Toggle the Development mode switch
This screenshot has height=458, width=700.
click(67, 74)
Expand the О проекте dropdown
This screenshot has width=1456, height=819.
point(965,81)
++++++++
上の記録をすべて、一字一句変えずにそのまま書き写してもらえますか？

Toggle the Development mode switch
This screenshot has height=458, width=700.
click(67, 74)
Expand the О проекте dropdown
This screenshot has width=1456, height=819.
point(965,81)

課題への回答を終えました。